Sudden onset of juvenile dispersal 2–4 wk after young leave the nest (Odum 1941b, Glase 1973). Direction is random; median distance for males, 211 m; for females, 198 m, with some individuals dispersing up to 11.2 km away from their natal sites (Weise and Meyer 1979). Once dispersed, the young settle down and enter local flocks. Individuals ending the winter as members of high-ranked pairs usually obtain breeding territories within their winter flock range. Lower-ranked birds may be driven away in the spring due to territorial behavior of higher-ranked pairs (Smith 1967b, 1984; Desrochers et al. 1988). Data on distances such birds travel are rare; I have one record of a low-ranked female driven away from my study area in the spring and settling into a breeding population over 20 km away (SS).

Fidelity To Breeding Site And Winter Home Range

Under most circumstances, a chickadee remains near its initial breeding territory for the rest of its life (chickadees being non-migratory). Some adult chickadees participate in irruptions, perhaps because the food-supply in their area crashed or the land was cleared by humans (Bock and Lepthien 1976, Smith 1991).

Home Range

Few direct data on chickadee home ranges; these best obtained by radio telemetry. Brewer (1978) found winter ranges of individuals varied from 5.7 to 38.9 ha. Odum (1942) found flock ranges of 8.8 to 22.6 ha (av. 14.5 ha), and Glase (1973) reported flock ranges of 8–11 ha (av. 9.5 ha).
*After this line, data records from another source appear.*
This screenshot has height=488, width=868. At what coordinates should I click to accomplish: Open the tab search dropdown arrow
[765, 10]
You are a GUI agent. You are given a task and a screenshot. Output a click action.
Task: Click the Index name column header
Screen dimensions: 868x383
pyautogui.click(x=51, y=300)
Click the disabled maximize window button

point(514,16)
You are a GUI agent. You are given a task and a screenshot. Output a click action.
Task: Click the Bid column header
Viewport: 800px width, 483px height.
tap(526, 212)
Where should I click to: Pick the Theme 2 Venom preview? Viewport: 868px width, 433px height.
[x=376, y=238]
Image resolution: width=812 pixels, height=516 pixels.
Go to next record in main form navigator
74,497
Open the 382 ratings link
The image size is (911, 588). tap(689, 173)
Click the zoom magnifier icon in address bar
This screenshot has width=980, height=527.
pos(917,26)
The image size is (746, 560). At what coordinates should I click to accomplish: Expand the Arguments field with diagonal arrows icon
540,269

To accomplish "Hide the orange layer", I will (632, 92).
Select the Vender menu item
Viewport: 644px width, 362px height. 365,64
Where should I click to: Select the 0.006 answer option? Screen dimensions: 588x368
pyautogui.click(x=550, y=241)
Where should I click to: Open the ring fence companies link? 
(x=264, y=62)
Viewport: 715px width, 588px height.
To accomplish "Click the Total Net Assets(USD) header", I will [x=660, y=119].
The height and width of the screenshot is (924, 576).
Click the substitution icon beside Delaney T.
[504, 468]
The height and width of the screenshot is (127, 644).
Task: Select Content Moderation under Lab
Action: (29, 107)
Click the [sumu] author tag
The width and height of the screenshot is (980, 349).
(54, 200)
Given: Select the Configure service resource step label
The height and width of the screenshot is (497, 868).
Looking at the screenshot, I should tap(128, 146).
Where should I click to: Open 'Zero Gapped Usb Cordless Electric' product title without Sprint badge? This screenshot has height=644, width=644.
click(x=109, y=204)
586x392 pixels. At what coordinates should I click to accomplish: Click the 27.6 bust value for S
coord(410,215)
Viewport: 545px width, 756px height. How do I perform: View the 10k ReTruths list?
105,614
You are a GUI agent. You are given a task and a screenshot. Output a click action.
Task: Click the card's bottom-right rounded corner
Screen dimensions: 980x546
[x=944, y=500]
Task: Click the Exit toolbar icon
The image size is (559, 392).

Local food supply an important factor determining size of range (Smith 1991), but birds with largest home ranges are likely either floaters or dominant wanderers (high-ranked flock regulars with expanded home ranges, Smith 1984).

Population Status

Estimates of breeding density vary considerably (Fig. 6). West coast: 0.20 pairs/ha and 0.15 pairs/ha in consecutive years, Vancouver, B.C. (Smith 1967b). East: 0.06 pairs/ha in upstate New York (Butts 1931). In w. Massachusetts, 0.24 to 0.30 pairs/ha, with an 9–yr average of 0.25 (Smith 1991). Variation likely due in part to habitat differences (this is a forest edge species), to related food supplies, and also to availability of suitable nest sites.

Five BBS regions (physiographic strata) with highest densities are: Glaciated Coastal Plain, s. New England, Adirondack Mountains, n. New England, and the Black Hills, SD (Fig. 6).

Overall population trends, from the BBS data (Sauer et al. 2008), indicate that Black-capped Chickadee populations seem to be increasing in much of the eastern part of their range, more or less stable in central regions, and showing a significant, decline in the west (see http://www.mbr-pwrc.usgs.gov/cgi-bin/atlasa99.pl?07350&1&07; also Brennan and Morrison 1991; also Fig. 7). Annual survival rate shows a long-term decline from 1959-1991 in Connecticut (Loery et al. 1997). Future changes in the northeast, where the Tufted Titmouse (Baeolophus bicolor) is currently undergoing a range extension, will be of interest; Black-capped Chickadee populations may be adversely affected by initial contact with Tufted Titmouse (Loery and Nichols 1985; Smith 1991). In Connecticut, survival rates were lower immediately following establishment by Tufted Titmice.

Population Regulation

Territorial behavior regulates breeding populations in many regions (e.g. Smith 1967b, Desrochers et al. 1988, Smith 1984, 1991), especially areas of prime habitat. Probably the norm in most areas of high quality. There is some evidence that other factors (not yet identified) may hold numbers down below the level where territoriality has an effect, especially in the midwest (e.g. Brittingham and Temple 1988; see discussion in Smith 1991)

Nonbreeding populations are less well-known. Food level has an effect; flock sizes are larger in supplemented areas (Desrochers et al. 1988, Brittingham and Temple 1988), but not known is what determines if a recruit will be accepted or rejected from a newly-forming winter flock; this is a wide-open area for future research.